▶ [Exercise details] Reproduce the passage of the Rosy Bremer biography below, starting at "- Born: 10 June" and ending at "weapon campaigner (1971–2025)".

▶ [Exercise text]
________________________________________

- Born: 10 June 1971 Portsmouth, England
- Died: 27 March 2025 (aged 53) Portsmouth, England
- Occupations: Librarian; journalist
- Known for: Greenham Common Women's Peace Camp

= Rosy Bremer =

British anti-nuclear weapon campaigner (1971–2025)

Emily Rosy Bremer (10 June 1971 – 27 March 2025) was an English anti-war activist who spent four years at the Greenham Common Women's Peace Camp in opposition to American cruise missiles with nuclear warheads being based in Britain. She later worked to assist immigrants, protested against the Iraq War and became a campaigner for the rights of those suffering disabilities. Prior to her death she was a reporter for the Portsmouth Star and Crescent news website.

==Early life==
Rosy Bremer was born in Portsmouth on 10 June 1971. From an early age she suffered significant health problems. From the age of seven she had rheumatoid arthritis and in her twenties an auto-immune blood disorder. Later she experienced severe disability from motor neurone disease. She studied A-levels at Havant College and then obtained a degree in French at the University of Liverpool, regularly visiting Greenham while she was studying. She followed this with a year working in France, living at Shakespeare and Company bookshop in Paris.

==Activism==
Bremer's activism was strongly shaped by her second visit with a friend to Greenham Common Women's Peace Camp in the summer of 1989 to celebrate Hiroshima Day, the anniversary of the first atomic bomb dropped on Japan. They arrived shortly after one of the protestors, Helen Thomas, had been killed when she was struck by a police vehicle while waiting to cross the road outside the camp. Bremer was strongly affected by what she saw as a cover-up, believing that the media, police, and courts were exploiting grief, obstructing justice, and providing misinformation.

________________________________________

▶ [Provided records]
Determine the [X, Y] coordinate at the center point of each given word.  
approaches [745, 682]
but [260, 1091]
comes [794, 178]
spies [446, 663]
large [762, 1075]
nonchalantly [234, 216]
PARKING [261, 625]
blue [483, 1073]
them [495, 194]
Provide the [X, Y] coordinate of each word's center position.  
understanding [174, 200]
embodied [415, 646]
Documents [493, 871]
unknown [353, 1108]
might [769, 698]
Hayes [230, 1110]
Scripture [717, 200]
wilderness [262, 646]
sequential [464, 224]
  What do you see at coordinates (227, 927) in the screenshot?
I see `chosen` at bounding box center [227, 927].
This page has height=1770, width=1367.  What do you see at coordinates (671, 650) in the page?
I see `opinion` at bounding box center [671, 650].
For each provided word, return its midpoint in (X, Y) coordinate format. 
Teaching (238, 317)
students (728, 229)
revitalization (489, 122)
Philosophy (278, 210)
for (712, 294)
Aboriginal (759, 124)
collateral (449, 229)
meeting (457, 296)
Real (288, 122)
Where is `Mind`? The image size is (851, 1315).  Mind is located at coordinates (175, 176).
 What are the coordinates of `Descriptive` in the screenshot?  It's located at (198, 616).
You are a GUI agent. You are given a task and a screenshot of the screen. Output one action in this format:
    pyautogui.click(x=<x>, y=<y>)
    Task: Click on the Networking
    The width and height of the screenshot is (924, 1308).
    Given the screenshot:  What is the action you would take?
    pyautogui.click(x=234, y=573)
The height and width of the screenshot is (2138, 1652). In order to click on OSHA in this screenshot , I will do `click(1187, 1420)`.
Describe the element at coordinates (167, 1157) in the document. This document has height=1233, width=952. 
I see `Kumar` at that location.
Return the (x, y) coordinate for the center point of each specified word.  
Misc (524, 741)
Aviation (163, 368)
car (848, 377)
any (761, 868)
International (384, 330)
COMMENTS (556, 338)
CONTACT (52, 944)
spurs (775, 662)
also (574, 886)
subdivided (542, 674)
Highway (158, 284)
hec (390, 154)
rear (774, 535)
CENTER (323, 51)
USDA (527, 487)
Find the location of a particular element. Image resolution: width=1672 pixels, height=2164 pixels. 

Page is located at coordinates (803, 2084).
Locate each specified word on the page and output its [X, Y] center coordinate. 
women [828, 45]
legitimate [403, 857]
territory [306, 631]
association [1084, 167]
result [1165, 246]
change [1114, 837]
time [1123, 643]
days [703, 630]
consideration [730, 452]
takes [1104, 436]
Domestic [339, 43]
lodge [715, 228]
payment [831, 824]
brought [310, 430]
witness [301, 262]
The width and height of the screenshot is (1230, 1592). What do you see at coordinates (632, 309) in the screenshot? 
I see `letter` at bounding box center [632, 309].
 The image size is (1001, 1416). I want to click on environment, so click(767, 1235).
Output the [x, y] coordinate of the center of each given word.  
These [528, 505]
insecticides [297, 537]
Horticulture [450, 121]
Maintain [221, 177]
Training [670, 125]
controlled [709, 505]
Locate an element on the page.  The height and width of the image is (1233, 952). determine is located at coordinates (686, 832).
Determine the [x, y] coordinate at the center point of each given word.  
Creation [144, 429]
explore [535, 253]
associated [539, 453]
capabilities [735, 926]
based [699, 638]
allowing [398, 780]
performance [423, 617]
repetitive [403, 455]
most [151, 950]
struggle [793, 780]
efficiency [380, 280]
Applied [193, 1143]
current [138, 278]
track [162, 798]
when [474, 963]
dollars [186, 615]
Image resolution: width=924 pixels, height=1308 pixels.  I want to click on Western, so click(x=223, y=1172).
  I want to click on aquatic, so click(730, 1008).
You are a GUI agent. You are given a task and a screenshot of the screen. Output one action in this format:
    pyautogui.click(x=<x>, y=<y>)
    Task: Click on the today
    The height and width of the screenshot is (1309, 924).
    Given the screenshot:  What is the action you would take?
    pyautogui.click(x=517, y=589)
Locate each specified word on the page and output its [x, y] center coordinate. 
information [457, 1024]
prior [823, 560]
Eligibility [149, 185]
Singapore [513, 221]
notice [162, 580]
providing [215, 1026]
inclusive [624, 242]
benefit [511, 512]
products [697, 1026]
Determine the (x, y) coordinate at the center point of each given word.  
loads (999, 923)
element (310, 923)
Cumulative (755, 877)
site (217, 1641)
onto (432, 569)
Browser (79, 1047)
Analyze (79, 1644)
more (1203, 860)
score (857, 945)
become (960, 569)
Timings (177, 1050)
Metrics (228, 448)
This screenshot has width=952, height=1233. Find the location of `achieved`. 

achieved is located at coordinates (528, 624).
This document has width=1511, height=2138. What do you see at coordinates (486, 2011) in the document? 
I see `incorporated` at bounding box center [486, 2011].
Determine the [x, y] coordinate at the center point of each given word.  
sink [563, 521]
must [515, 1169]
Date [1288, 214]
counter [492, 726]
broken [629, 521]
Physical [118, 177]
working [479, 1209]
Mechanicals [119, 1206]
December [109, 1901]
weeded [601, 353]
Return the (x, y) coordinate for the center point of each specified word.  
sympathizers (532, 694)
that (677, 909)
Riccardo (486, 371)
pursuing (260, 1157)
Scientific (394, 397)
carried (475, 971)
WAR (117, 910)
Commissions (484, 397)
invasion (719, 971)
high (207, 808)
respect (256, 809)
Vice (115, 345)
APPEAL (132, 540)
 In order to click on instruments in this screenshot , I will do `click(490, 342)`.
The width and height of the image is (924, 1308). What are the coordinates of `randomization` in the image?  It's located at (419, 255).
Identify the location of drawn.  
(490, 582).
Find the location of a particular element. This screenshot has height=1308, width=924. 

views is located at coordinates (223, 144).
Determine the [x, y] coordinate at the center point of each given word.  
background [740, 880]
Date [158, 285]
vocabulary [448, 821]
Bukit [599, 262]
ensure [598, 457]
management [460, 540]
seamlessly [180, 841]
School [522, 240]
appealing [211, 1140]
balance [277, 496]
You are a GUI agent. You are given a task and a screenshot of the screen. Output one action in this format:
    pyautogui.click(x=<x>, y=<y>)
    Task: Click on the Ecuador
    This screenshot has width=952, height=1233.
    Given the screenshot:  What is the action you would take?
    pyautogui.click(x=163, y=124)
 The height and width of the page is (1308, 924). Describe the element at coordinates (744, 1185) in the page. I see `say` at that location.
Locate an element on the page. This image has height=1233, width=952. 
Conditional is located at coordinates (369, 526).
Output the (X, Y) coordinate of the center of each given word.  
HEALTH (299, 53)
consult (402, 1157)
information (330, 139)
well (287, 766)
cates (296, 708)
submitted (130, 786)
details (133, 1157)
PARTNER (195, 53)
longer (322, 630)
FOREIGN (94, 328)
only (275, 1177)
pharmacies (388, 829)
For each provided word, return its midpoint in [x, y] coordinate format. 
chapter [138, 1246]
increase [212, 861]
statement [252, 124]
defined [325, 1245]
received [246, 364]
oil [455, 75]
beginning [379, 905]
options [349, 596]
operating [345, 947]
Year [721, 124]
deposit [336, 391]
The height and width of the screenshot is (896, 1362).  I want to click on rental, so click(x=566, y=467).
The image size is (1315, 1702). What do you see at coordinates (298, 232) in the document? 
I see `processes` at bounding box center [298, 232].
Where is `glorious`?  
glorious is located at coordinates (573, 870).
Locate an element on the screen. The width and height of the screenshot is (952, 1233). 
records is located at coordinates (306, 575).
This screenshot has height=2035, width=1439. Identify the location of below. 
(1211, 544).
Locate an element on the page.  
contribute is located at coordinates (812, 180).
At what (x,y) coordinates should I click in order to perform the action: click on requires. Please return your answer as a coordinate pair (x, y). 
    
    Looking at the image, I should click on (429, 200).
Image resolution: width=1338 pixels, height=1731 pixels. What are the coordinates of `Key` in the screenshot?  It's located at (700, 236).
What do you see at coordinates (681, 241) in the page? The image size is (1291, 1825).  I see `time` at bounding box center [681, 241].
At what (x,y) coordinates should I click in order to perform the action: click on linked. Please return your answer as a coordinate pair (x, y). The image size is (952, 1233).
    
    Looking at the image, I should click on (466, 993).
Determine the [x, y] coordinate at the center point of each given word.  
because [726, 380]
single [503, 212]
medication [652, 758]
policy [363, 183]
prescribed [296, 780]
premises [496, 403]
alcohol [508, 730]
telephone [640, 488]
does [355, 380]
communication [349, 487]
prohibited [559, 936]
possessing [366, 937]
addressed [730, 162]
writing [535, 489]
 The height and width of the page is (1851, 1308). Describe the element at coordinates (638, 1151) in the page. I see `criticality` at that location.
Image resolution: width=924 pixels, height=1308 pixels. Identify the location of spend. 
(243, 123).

________________________________________

▶ [The completed task]
- Born: 10 June 1971 Portsmouth, England
- Died: 27 March 2025 (aged 53) Portsmouth, England
- Occupations: Librarian; journalist
- Known for: Greenham Common Women's Peace Camp

= Rosy Bremer =

British anti-nuclear weapon campaigner (1971–2025)